Since all ECG leads measure the same electrical activity of the heart from different angles, a single-lead approach like Lead I may serve as a “pure” and standardized data source, reducing variability and enhancing the model’s robustness. This is particularly advantageous when the chosen lead adequately captures the relevant signal for the targeted cardiovascular condition. In summary, while 12-lead ECG-AI models can leverage more comprehensive data for enhanced diagnostic performance, the simplicity and stability of single-lead models may make them more generalizable and suitable for broader implementation.

The overarching goal of ECG-AI analysis would indeed be to translate these models into single-lead ECGs recorded from wearables such as a smartwatch with single-lead ECG functionality. A recent article found that a single-lead ECG-based ECG-AI model for risk prediction of fatal coronary heart disease provided highly concordant results when the lead of the 12-lead clinical vs single-lead Apple Watch ECGs were used34. There are billions of clinical ECGs linked to patient-level data in our healthcare systems to support the development of generalizable ECG-AI models. However, it is not the case for smartwatch ECGs since they are relatively new technologies, while such data is extremely rarely captured and linked to patient-level clinical data. Hence, developing ECG-AI models using lead I of these large clinical ECG repositories, then fine-tuning them in relatively small wearable ECG repositories and implementing them in HIPAA-compliant platforms such as ECG-Air35 can lead to significant improvements in remote patient monitoring and telemedicine.

Conclusions

When developed and designed carefully, ECG-AI models can be time-invariant and generalizable across ECG vendors and patient populations with varying race, sex, and age. The generalizability of ECG-AI models holds great promise for fostering trustworthy AI. The integration of ECG-AI models into healthcare systems and individual practices can facilitate the timely detection of various health conditions, enabling providers to implement early interventions. Due to its reliance on low-cost and widely accessible ECG data, as well as its strong generalizability, ECG-AI has the potential to reduce healthcare disparities.
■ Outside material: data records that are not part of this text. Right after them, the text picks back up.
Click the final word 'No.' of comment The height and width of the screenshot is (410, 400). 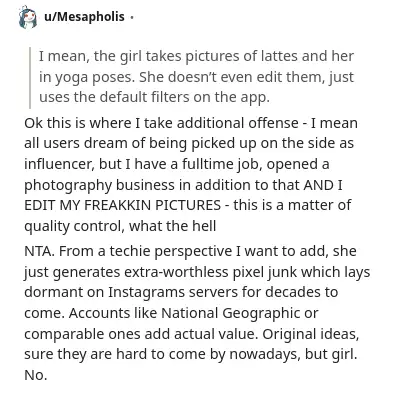point(36,375)
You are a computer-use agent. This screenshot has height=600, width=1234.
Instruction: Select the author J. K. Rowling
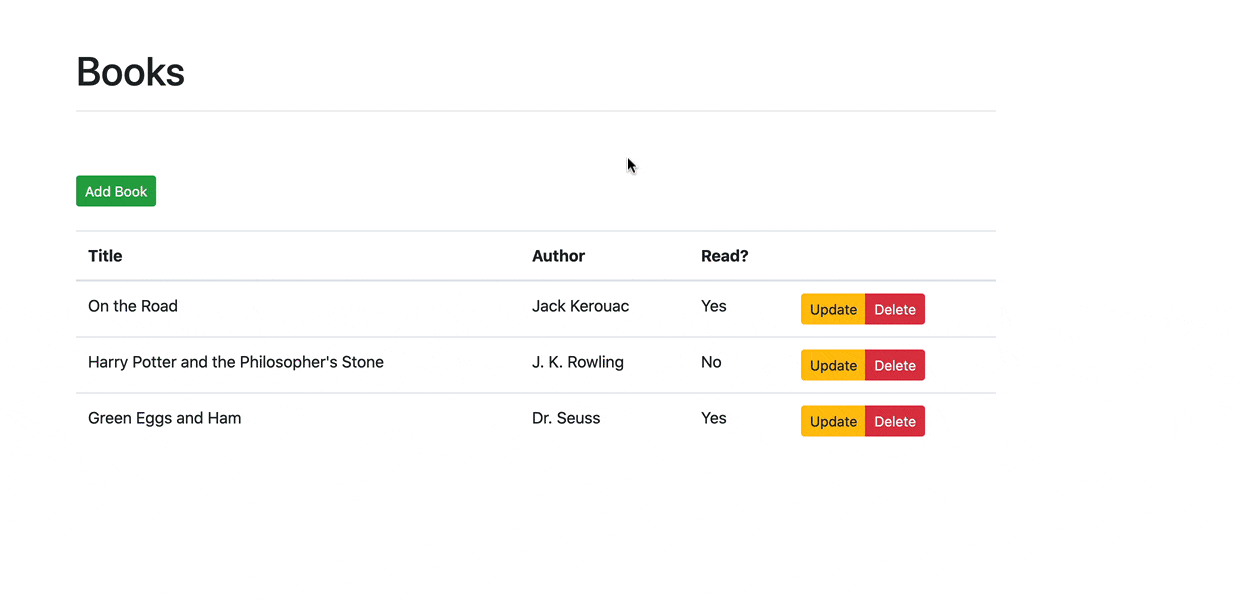tap(577, 362)
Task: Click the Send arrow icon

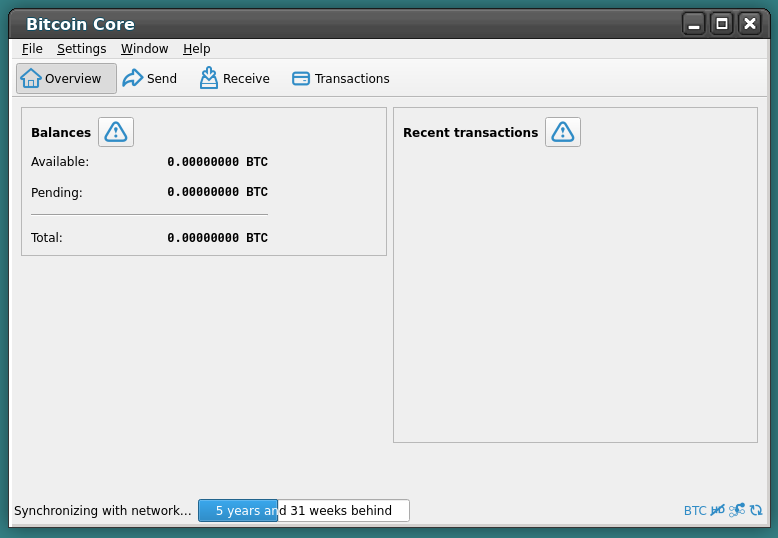Action: [133, 78]
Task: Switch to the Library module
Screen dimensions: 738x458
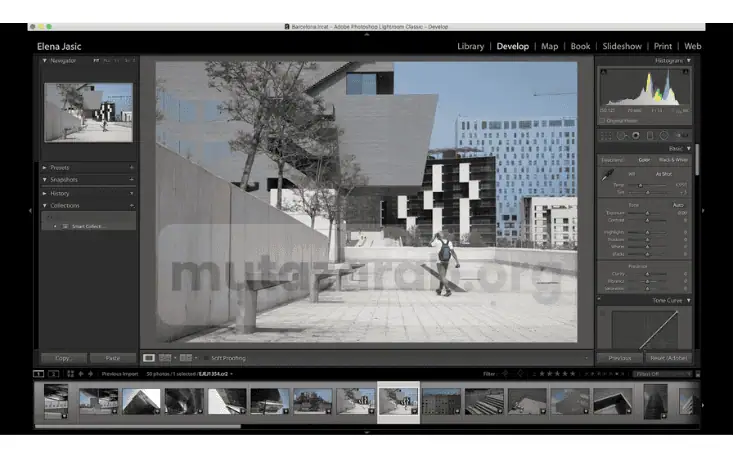Action: click(x=470, y=46)
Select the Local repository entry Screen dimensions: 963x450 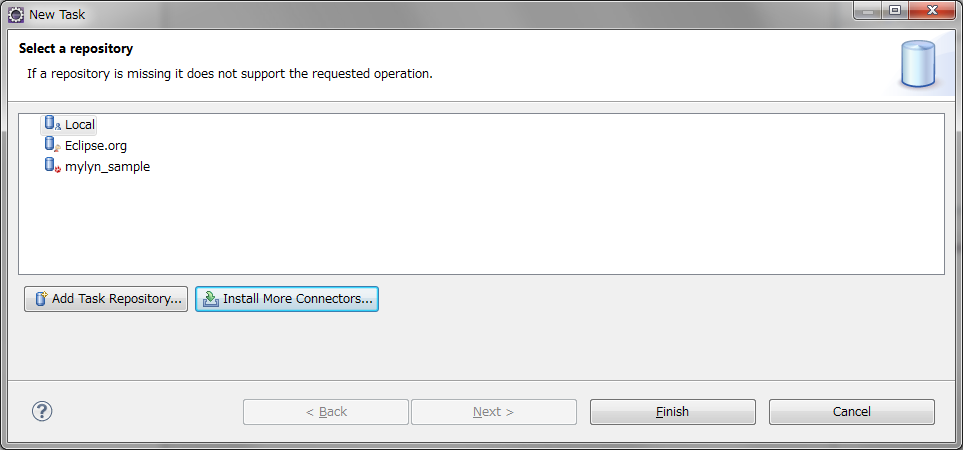point(80,125)
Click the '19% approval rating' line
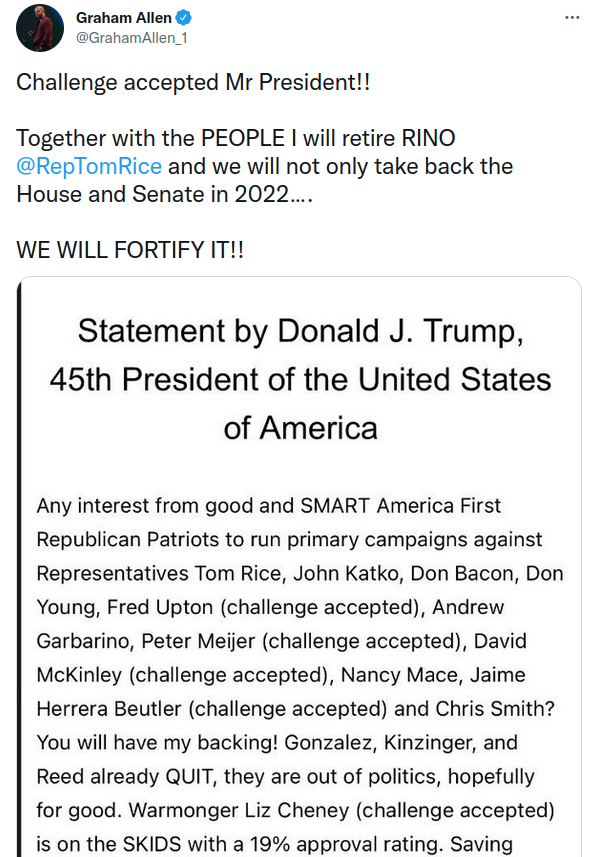The height and width of the screenshot is (857, 597). pos(274,844)
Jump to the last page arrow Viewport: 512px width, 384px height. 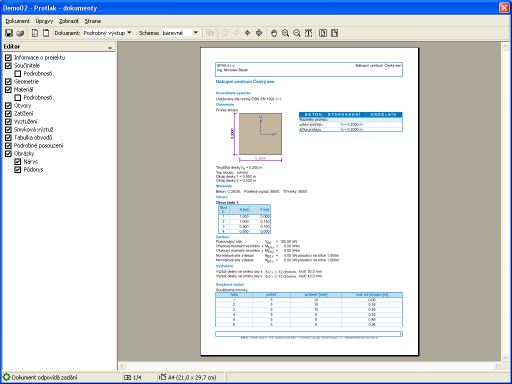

Advances in biomedical engineering have resulted in more wearables with FDA-cleared ECG functionality. However, existing use of these wearable-generated ECGs is mostly limited to atrial fibrillation detection using more traditional ECG analysis. At this point, the critical need is to connect the ECG collected from these devices with patient health records. Thereby, large wearable ECG repositories can be created and linked to certain conditions and disease states. This way, ECG-AI model implementation would not be restricted to device manufacturers by allowing research institutes to develop and implement their own ECG-AI algorithms customized to any outcome of the patient population of interest. Despite such an approach may present bias in healthcare due to access to such smart wearable devices, their proven utility in reducing healthcare burden would further initiate the distribution of such devices by insurance companies and healthcare systems at no cost to individuals.